La cibernética, por si sola nada resuelve si no está concebida y operada para ampliar la capacidad de ofrecerse como auxilio informatizado en la toma de decisiones, de complejísimos bancos de información, criptografía, de interacción automatizada, de análisis, interrogatorios, localización e identificación de personas y vehículos y predicciones tanto preventivas como de apoyo a operaciones en curso, de servicios forenses de breve ejecución, ciberseguridad y más. Es un mundo complejísimo al que hasta hoy hemos enfrentado de manera inercial.
Que el país disponga de un cuerpo policial respetable, digno, efectivo y suficiente depende de manera central de que sea auxiliado por una red informática en apoyo de todos los escalones jerárquicos y sus complejas especialidades técnicas, incluyendo los de gestión de los centros penitenciarios que en materia de tecnificación están en cero.
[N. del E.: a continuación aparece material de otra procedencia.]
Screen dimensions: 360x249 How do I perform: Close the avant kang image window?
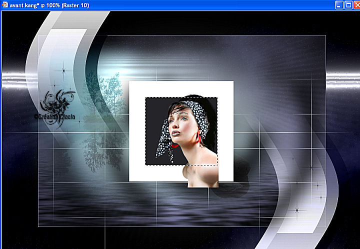tap(356, 5)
La incorporación de tecnología no debe verse en sólo obtenerla, por bien que se haga, sino también en su difusión y consolidación entre los usuarios. Eso se logra únicamente mediante la educación. La Ley General del Sistema Nacional de Seguridad Pública dedica todo su Capítulo III De las Academias e Institutos para crear Programas Rectores de Profesionalización a todas las academias e institutos oficiales de la nación. En ello debiera suponerse que la informática tiene un espacio privilegiado, pero ¿si esas academias no existen o son muy deficientes cómo es la realidad?
Nueve años después de emitida la ley los resultados son menos que magros. No existe una academia nacional, o la universidad que en su campaña tanto mencionó el Presidente. Las academias estatales y municipales existentes no registran efecto positivo alguno o lo hacen sólo formalmente como un deber menor de sus gobiernos. ¡Qué bien se nos da el legislar!
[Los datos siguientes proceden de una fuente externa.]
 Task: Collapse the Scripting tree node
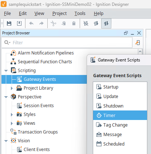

En 1987 el proyecto de la Academia Nacional de Servicios Policiales, donde estaría sembrándose la transformación, inició sus actividades como parte del Programa Nacional de Seguridad Pública. Eran ya fines de sexenio. El siguiente secretario de Gobernación no gustó de la idea de la academia en particular, ni del Programa Nacional de Seguridad Pública en lo general y lo congeló. Hemos perdido 30 años y ahora, ante un nombramiento inexplicable en la responsabilidad, vemos una renuncia inexplicada. ¿Cuánto más podemos desentendernos?